Sabía que había perdido la batalla por la sucesión presidencial. Y justo a
partir de ese momento, comenzó a cometer errores producto tanto de su
desesperación como de su frustración:
De manera
absurda, innecesaria, comparó al huracán Katia con la mujer, al ser “firme,
dura y con mucha agua (¿?)”. ¿Qué quiso decir Osorio? Sólo él lo sabe, pero su
frase fue rechazada y criticada, de manera unánime, por las mayorías.
Durante los
momentos de mayor emergencia para Oaxaca y Chiapas por el temblor, cuando más
se necesitaba la presencia permanente del secretario de Gobernación en el lugar
de la tragedia (inclusive para reposicionarse políticamente), Osorio Chong
apareció de traje, despreocupado, relajado, como padrino de boda de la senadora
perredista Iris Vianey Mendoza. Nada le hubiera costado a Chong haber cancelado
públicamente su asistencia a la fiesta, prefiriendo atender a los damnificados
por el sismo. Nadie se lo hubiera criticado. Al contrario: se habría ganado
reconocimiento. Pero no lo hizo y, de paso, envió un mensaje desafortunado:
prefiero a mis amistades que a los mexicanos que se quedaron sin casa. Grave
error para un secretario de Gobernación.
Repuesto ya
de esa boda, Osorio Chong llegó a Oaxaca… ¡para regañar a los damnificados!
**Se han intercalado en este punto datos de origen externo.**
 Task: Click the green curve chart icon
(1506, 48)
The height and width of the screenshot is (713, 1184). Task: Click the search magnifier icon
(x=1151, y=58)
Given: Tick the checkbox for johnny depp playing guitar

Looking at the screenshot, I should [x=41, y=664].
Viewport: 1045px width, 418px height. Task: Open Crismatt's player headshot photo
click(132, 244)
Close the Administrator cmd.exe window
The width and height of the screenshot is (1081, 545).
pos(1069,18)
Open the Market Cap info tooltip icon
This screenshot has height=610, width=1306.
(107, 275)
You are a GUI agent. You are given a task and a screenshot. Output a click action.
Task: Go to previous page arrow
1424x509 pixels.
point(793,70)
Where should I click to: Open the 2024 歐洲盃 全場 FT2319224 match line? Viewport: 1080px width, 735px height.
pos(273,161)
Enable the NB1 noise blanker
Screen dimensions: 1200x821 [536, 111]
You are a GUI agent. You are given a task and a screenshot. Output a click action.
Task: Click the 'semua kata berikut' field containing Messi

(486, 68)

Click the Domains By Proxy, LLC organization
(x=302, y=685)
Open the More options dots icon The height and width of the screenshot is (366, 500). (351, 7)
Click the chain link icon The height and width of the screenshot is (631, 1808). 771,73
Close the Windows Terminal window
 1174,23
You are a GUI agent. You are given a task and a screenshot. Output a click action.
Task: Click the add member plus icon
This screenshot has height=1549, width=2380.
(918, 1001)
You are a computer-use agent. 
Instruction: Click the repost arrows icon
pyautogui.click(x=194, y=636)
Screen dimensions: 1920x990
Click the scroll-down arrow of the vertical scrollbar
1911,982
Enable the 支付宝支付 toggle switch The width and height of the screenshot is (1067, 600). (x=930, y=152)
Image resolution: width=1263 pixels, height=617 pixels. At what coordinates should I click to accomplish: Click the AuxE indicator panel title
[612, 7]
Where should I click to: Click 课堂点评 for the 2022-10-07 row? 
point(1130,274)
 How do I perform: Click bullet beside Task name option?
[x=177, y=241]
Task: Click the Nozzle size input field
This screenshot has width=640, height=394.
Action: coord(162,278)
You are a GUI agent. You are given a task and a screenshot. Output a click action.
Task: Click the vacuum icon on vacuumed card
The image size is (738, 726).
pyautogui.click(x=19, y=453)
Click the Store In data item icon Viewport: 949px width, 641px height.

“Los que no han recibido ayuda es porque no quieren ir al centro de acopio, al
albergue…quieren que se los lleven a su casa”, recriminó Osorio, mostrando una
insensibilidad ofensiva: ignora que muchos damnificados carecen de fuerzas por
días sin comer o mal comer, agotados y derrotados por sus hogares destruidos,
sin posibilidades de desplazarse a los albergues por temor a perder lo poco que
les queda, por la rapiña. Ellos arrastran los pies. Osorio llegó en
helicóptero. Esa es la profunda y dolorosa diferencia.
Osorio Chong
hoy sabe que la candidatura presidencial se le ha ido de las manos.
Aunque
durante la campaña peñista era de los operadores de mayor confianza de Peña
Nieto, y como secretario de Gobernación fue investido como responsable de la
política interna, policía con poderes supra institucionales y el aspirante
presidencial número uno, dos factores lo arrastran a la derrota:
Primero, el
fracaso del gobierno de Peña que tendrá que optar por un candidato presidencial
externo, en lugar de elegir a un priista puro, como Osorio. El PRI está lejos
de ganar, con candidato propio, la presidencial del 2018.
Segundo, el
fracaso del propio Osorio Chong, que no pudo ni con la política interna – los
gobernadores jamás lo obedecieron y hasta Javier Duarte se burló de él-, ni
tampoco con la seguridad que lo apabulló y, consecuentemente, la etiqueta de
candidato presidencial se le fue deslavando. Creyó que, a la vieja usanza, con
nadar de a muertito durante el sexenio le iba a alcanzar. Y la perdió.
Osorio iba a
ser removido del gabinete hace un año, pero Trump lo salvó.